Task prompt
Present the records below as a Markdown table with the columns Row and Line, covering everything from the line containing "Close the Kennwort Card Page dialog" down to the end of the records. Number the rows, skip blank lines, and leave the pictures out.

A run of records
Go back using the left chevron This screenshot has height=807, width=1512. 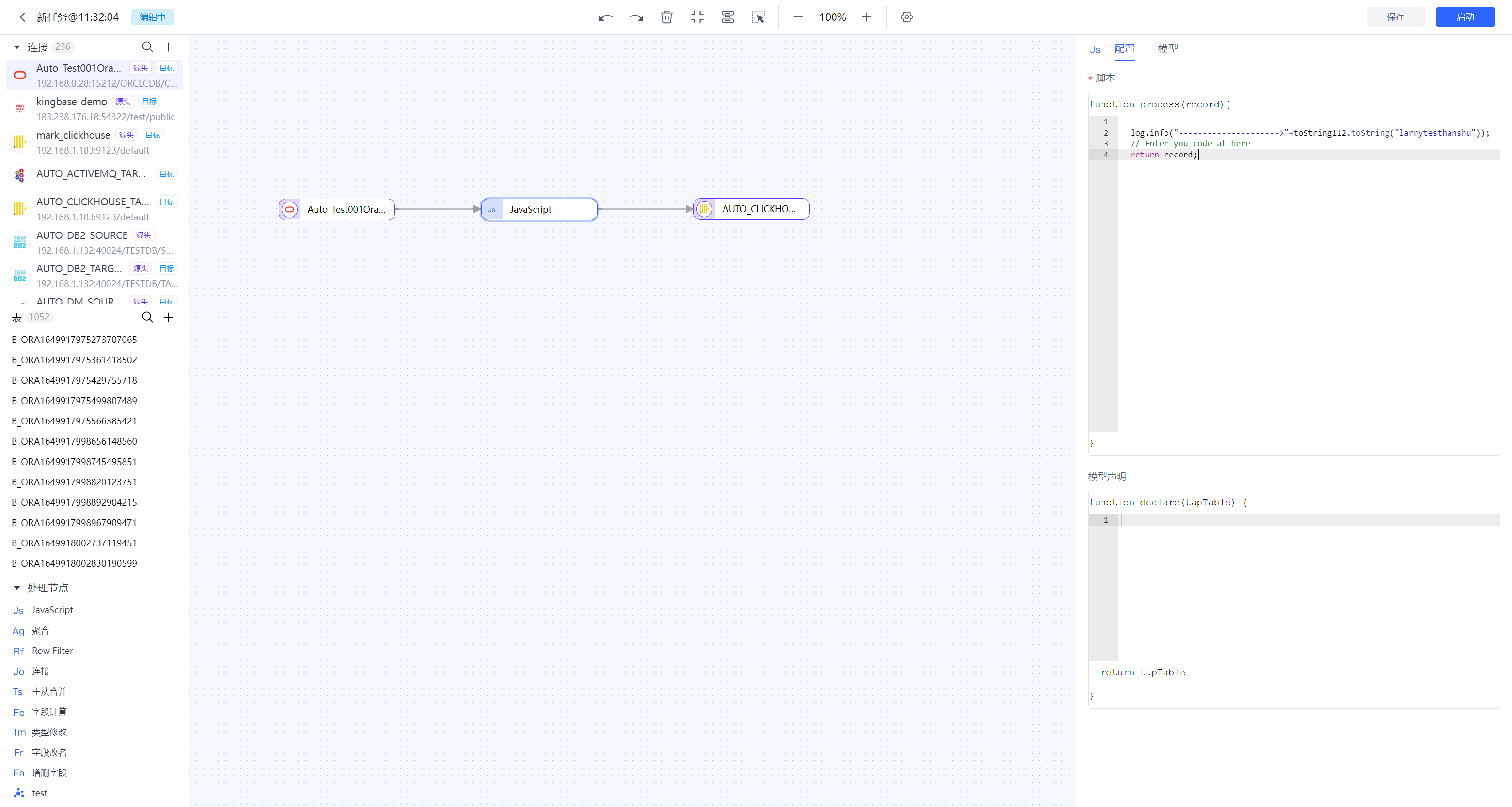22,17
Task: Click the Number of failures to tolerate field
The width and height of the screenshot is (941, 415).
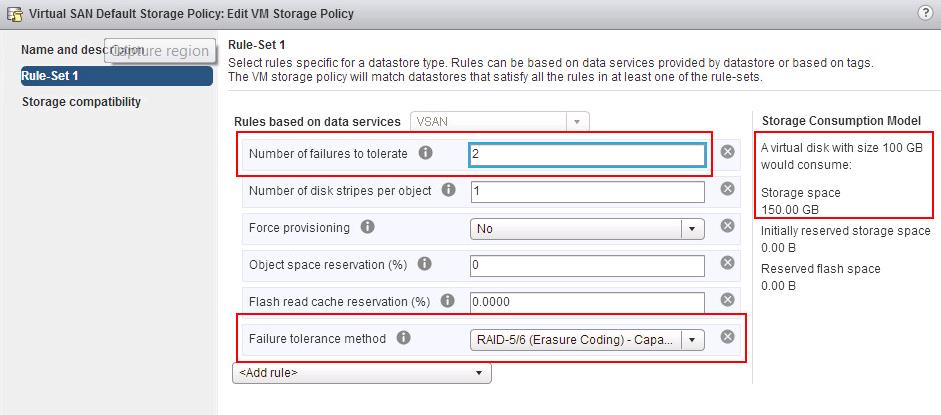Action: (x=586, y=155)
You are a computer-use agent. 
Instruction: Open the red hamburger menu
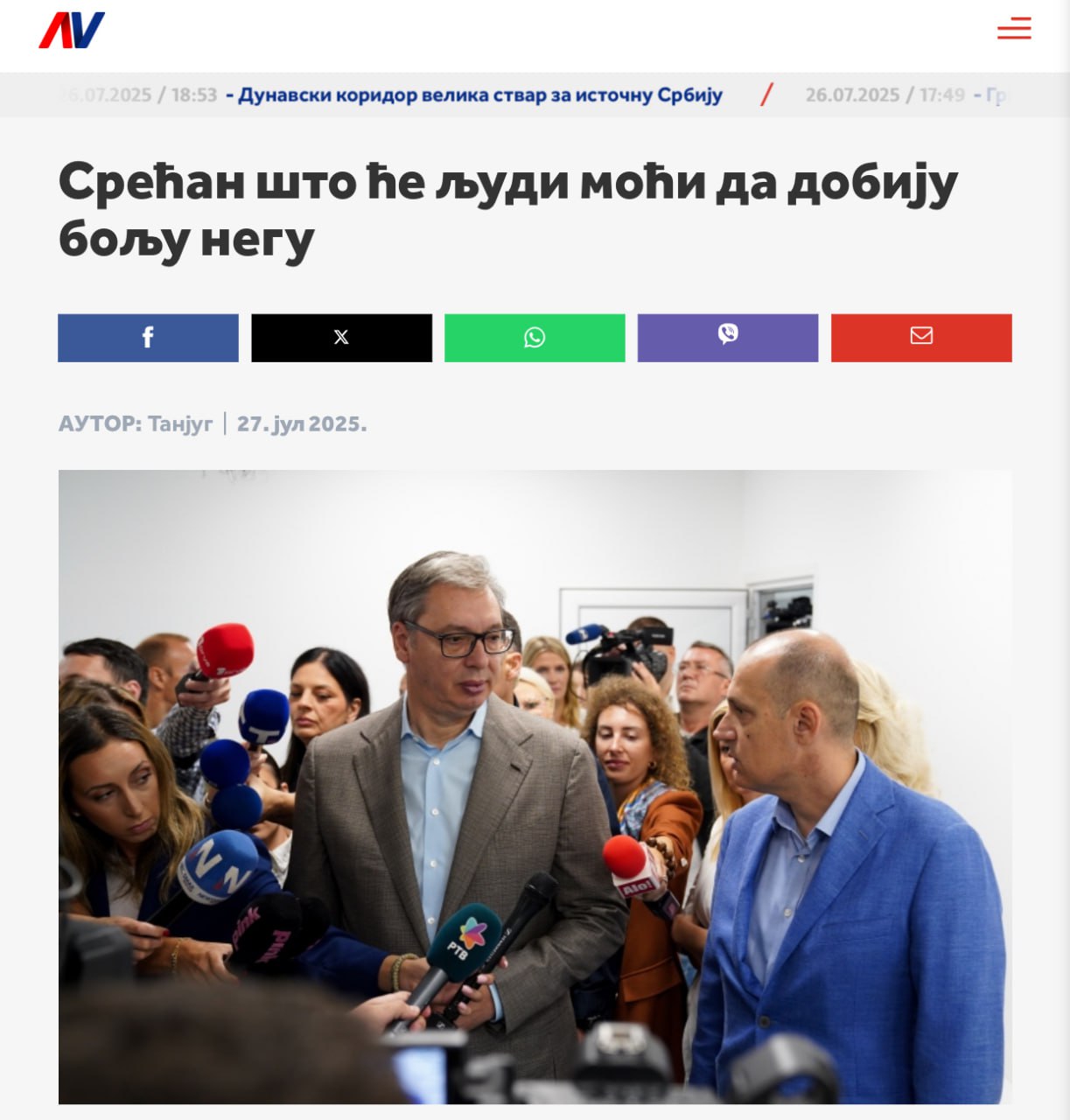pyautogui.click(x=1014, y=29)
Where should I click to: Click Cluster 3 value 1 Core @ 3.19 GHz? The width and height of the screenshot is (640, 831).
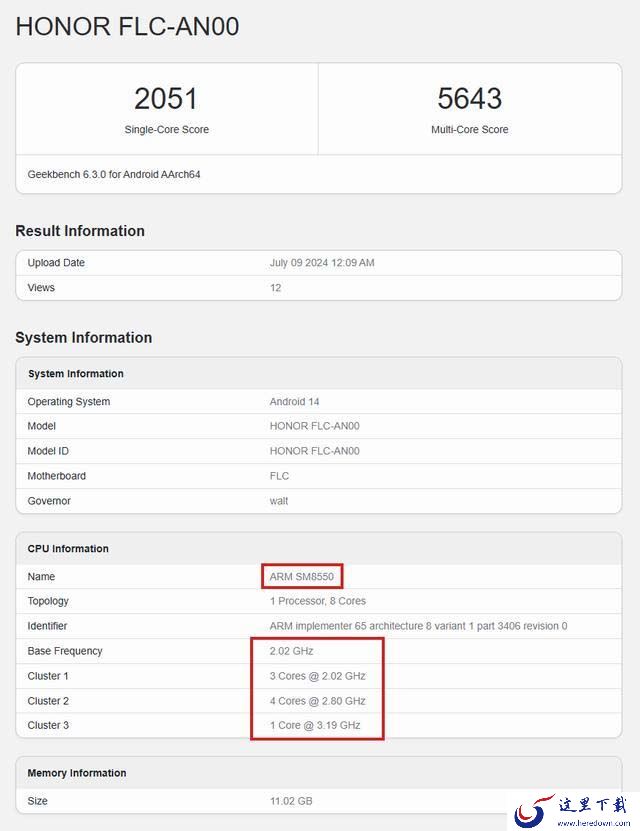click(x=315, y=725)
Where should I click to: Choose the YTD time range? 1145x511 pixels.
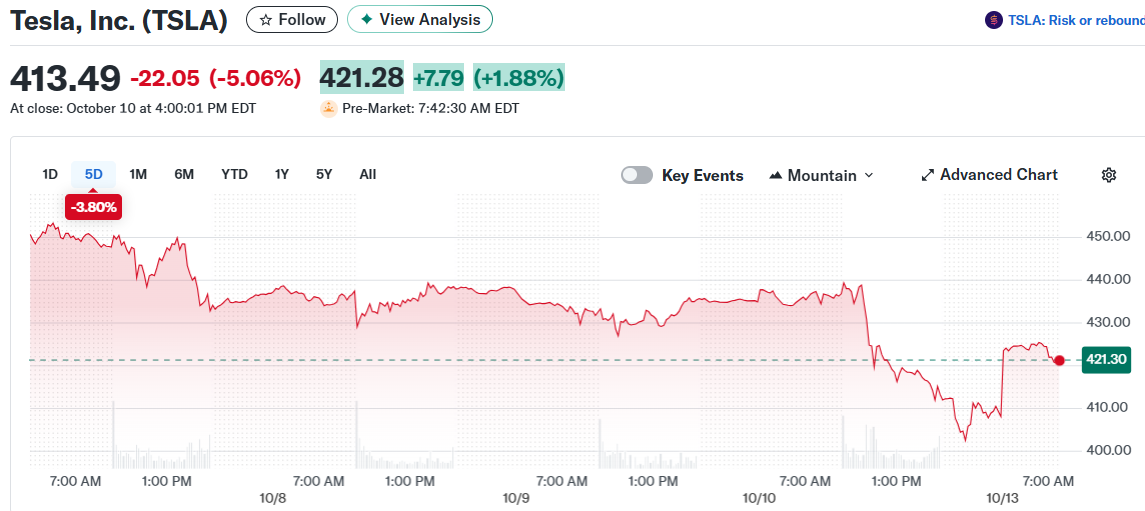click(x=234, y=174)
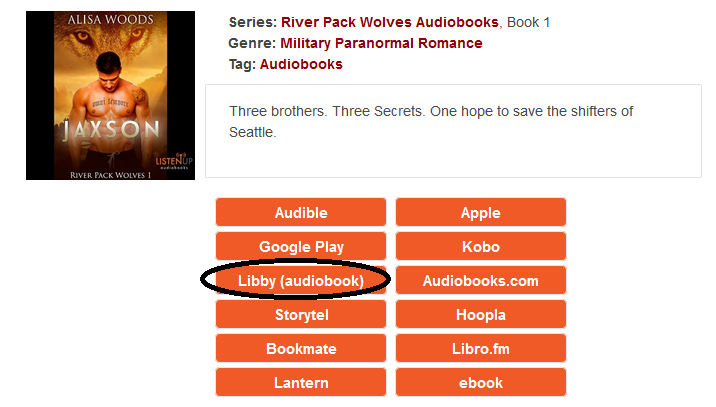
Task: Open the Apple store button
Action: coord(481,213)
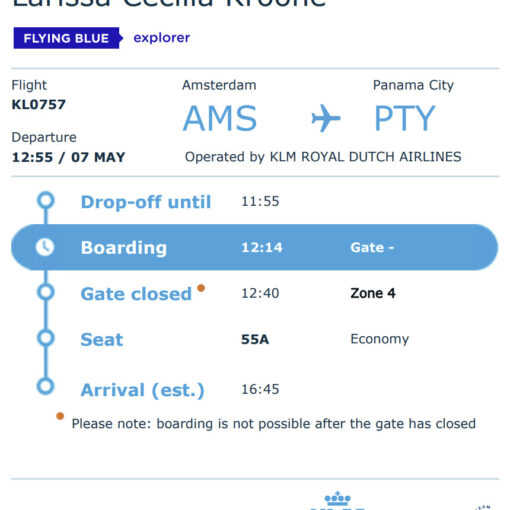
Task: Click the explorer membership level text
Action: coord(162,38)
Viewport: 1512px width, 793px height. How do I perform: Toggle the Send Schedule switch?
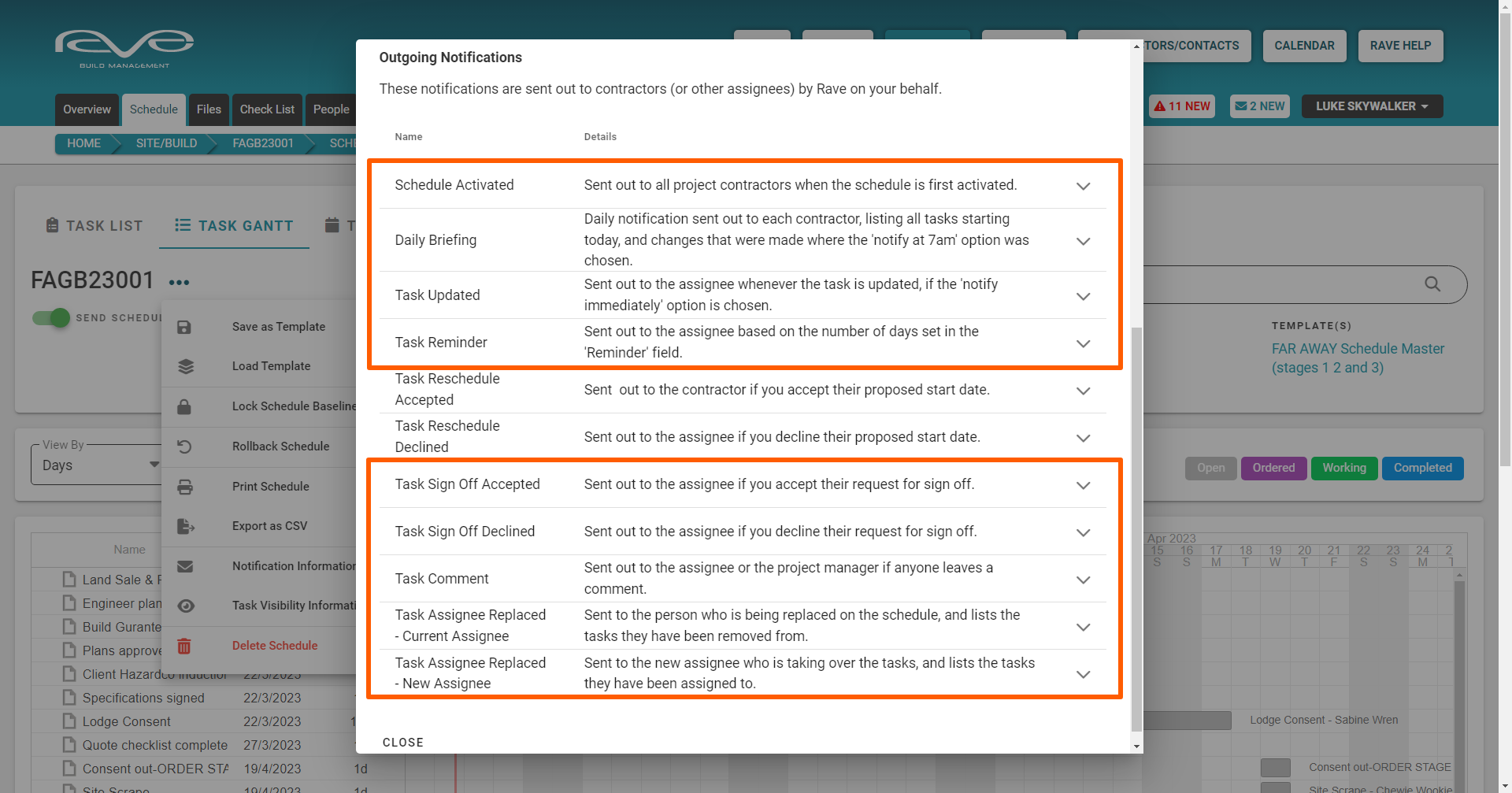click(51, 317)
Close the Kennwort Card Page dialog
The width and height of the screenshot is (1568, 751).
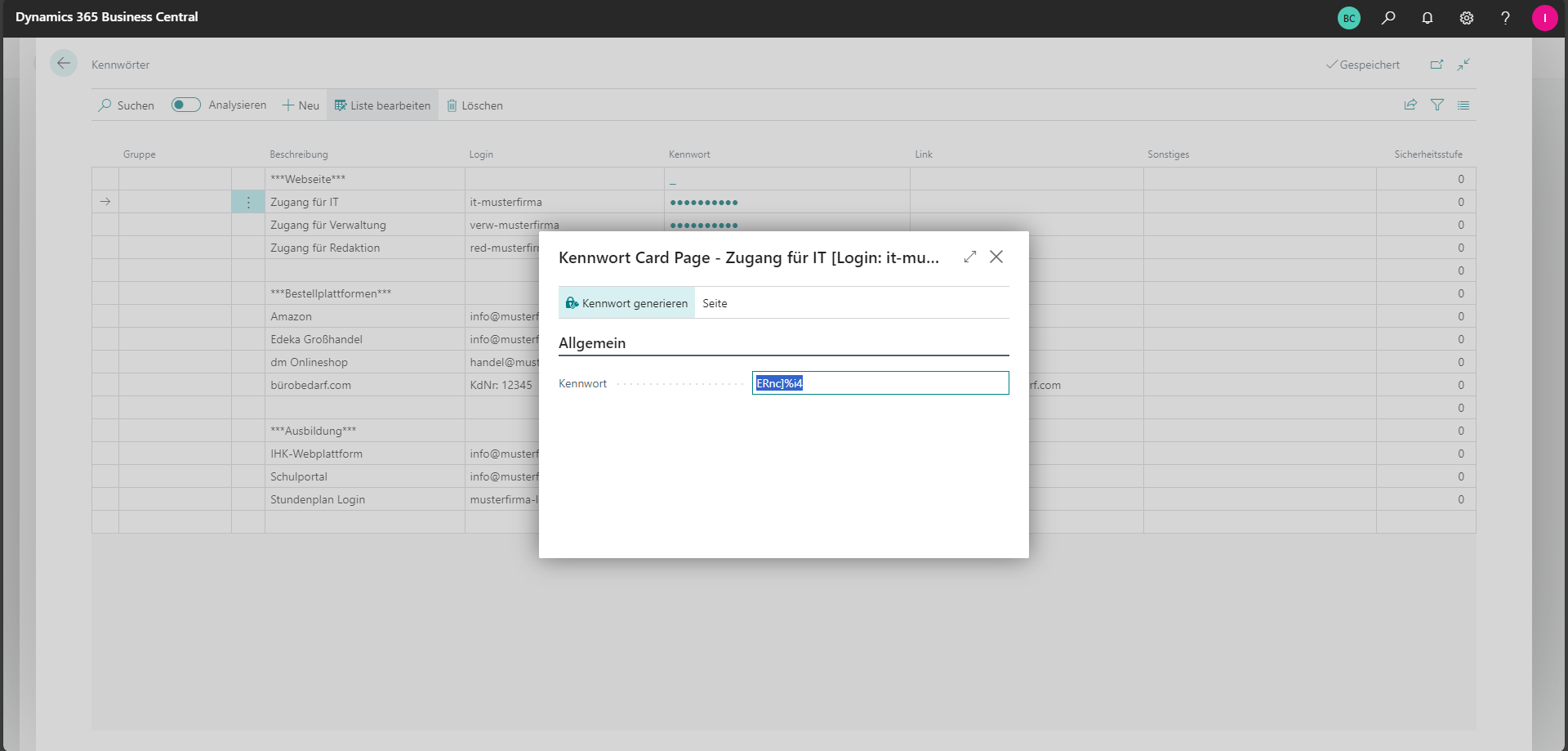pos(996,257)
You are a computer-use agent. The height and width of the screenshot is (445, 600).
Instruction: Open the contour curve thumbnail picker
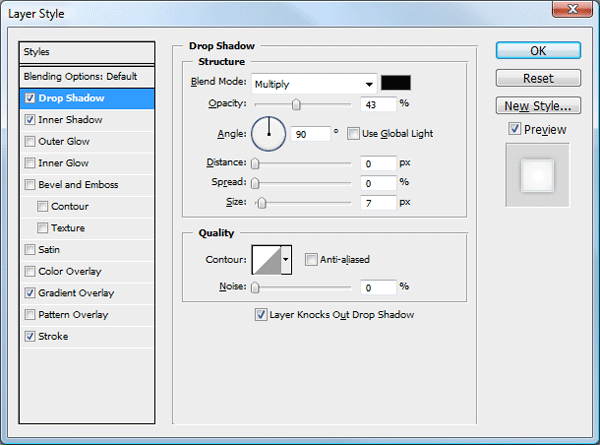267,260
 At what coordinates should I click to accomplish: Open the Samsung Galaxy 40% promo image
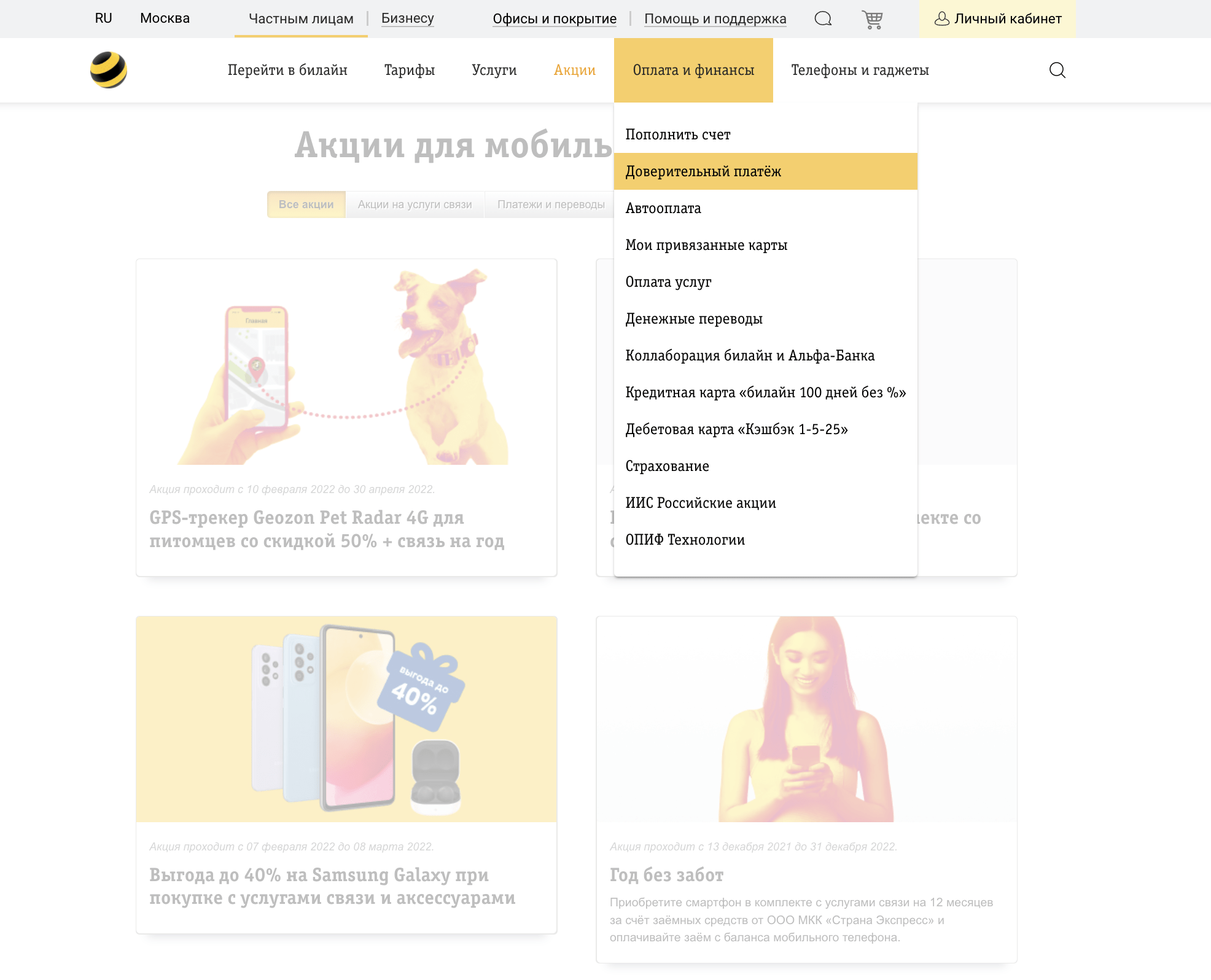(x=346, y=719)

Full output
| Row | Line |
|---|---|
| 1 | Close the Kennwort Card Page dialog |
| 2 | The width and height of the screenshot is (1568, 751). |
| 3 | pos(996,257) |
| 4 | You are a computer-use agent. The height and width of the screenshot is (445, 600). |
| 5 | Instruction: Open the contour curve thumbnail picker |
| 6 | 267,260 |
| 7 |  At what coordinates should I click to accomplish: Open the Samsung Galaxy 40% promo image |
| 8 | (x=346, y=719) |